Records supplied:
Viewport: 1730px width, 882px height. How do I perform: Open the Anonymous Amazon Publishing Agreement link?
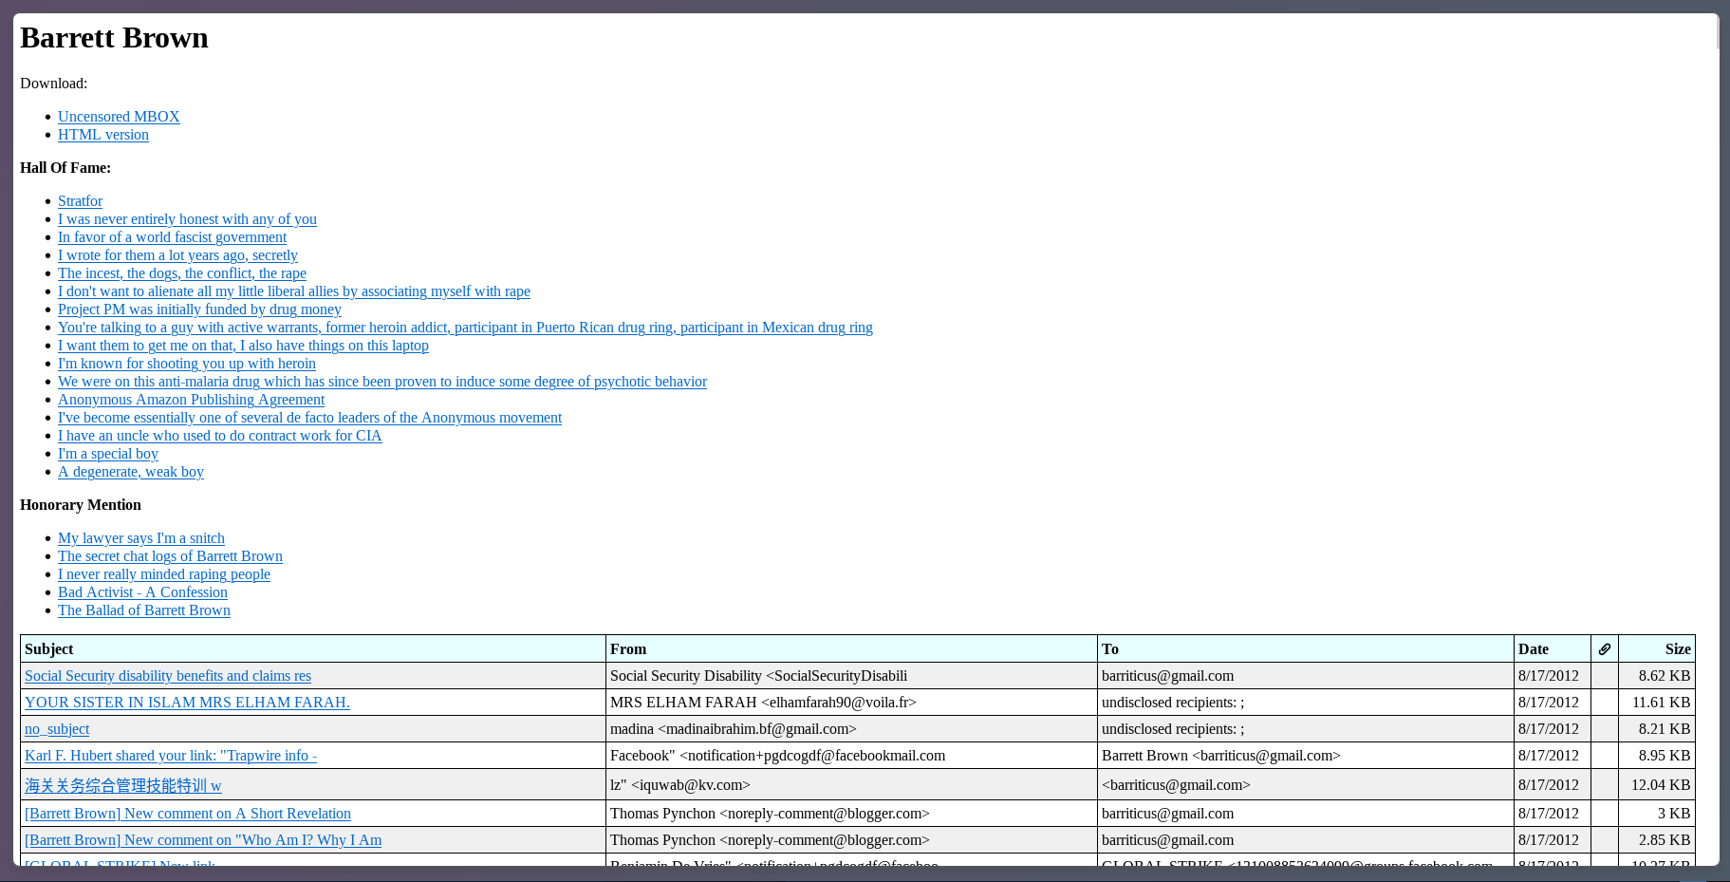pyautogui.click(x=191, y=400)
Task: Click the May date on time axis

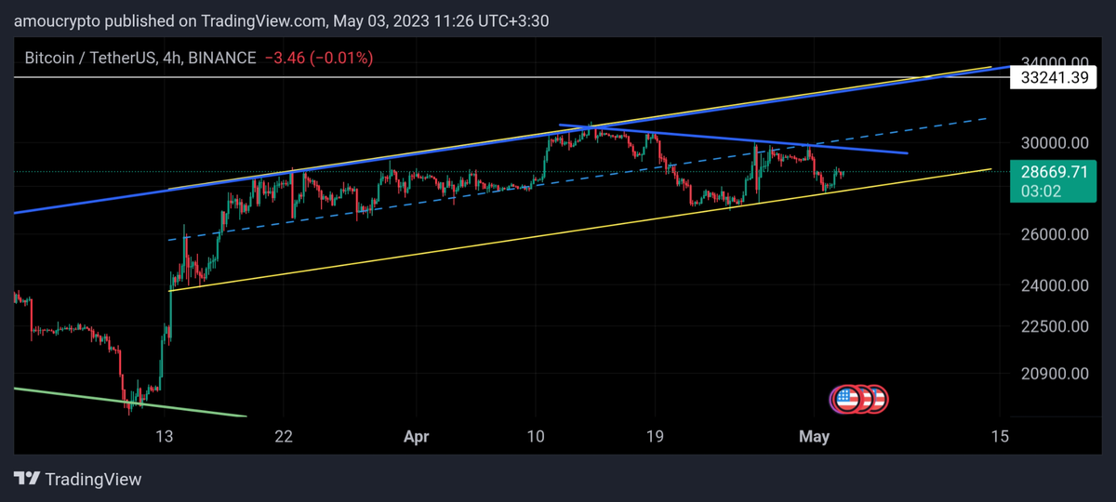Action: 813,436
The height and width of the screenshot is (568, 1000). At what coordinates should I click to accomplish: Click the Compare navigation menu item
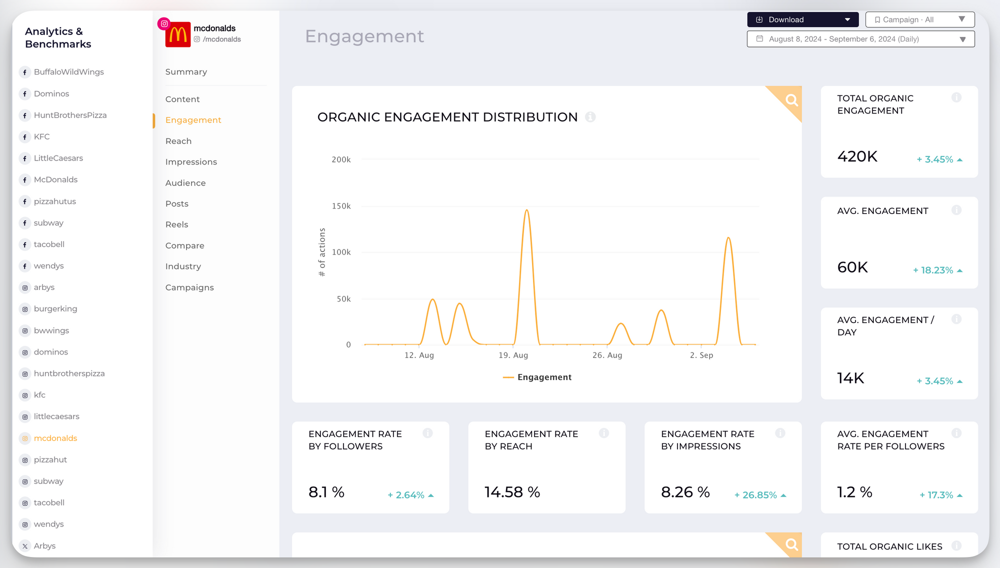click(185, 245)
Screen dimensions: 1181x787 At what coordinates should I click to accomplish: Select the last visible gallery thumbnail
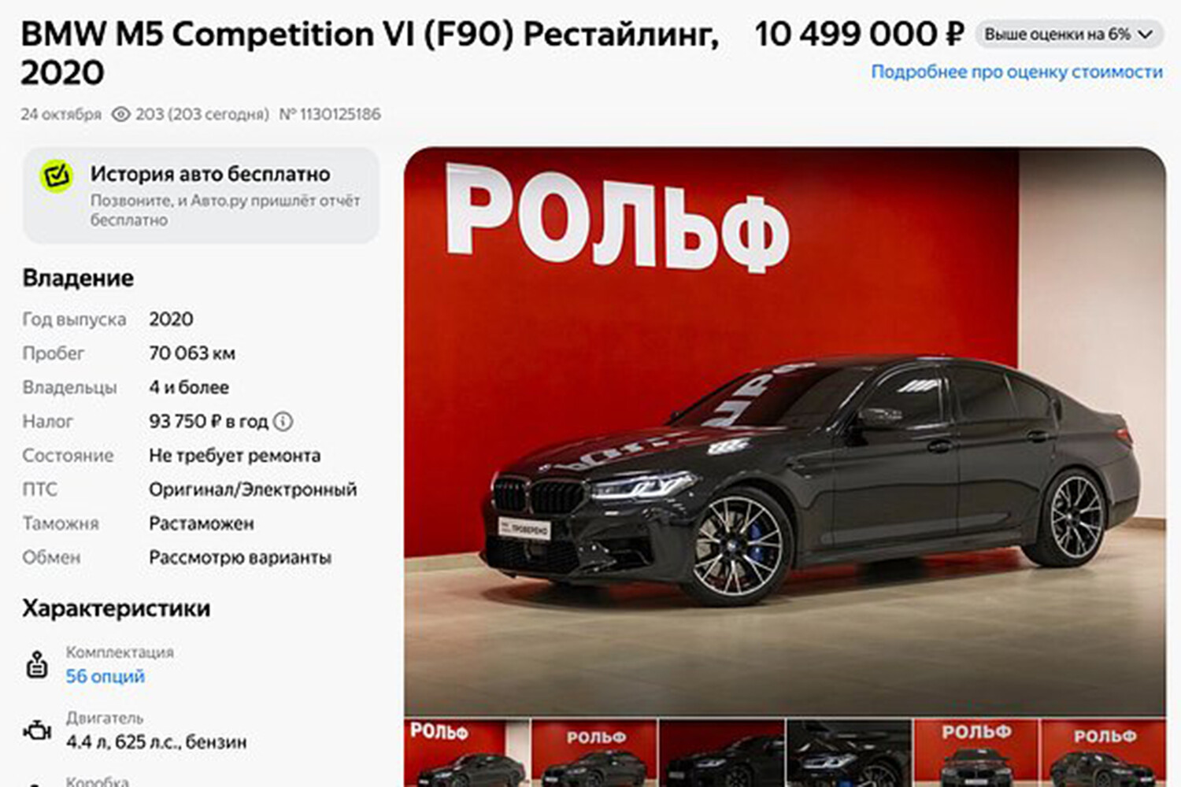[x=1104, y=753]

Work order: Can you restate all the records above word for word while dropping the pictures?

Completed exercise:
Viewport: 1730px width, 882px height. How do I perform: Open the Anonymous Amazon Publishing Agreement link?
pyautogui.click(x=191, y=400)
Task: Click the May date on time axis

Action: 813,436
The height and width of the screenshot is (568, 1000). At what coordinates should I click to accomplish: Click the Compare navigation menu item
click(185, 245)
Screen dimensions: 1181x787 At what coordinates should I click to accomplish: Select the last visible gallery thumbnail
[x=1104, y=753]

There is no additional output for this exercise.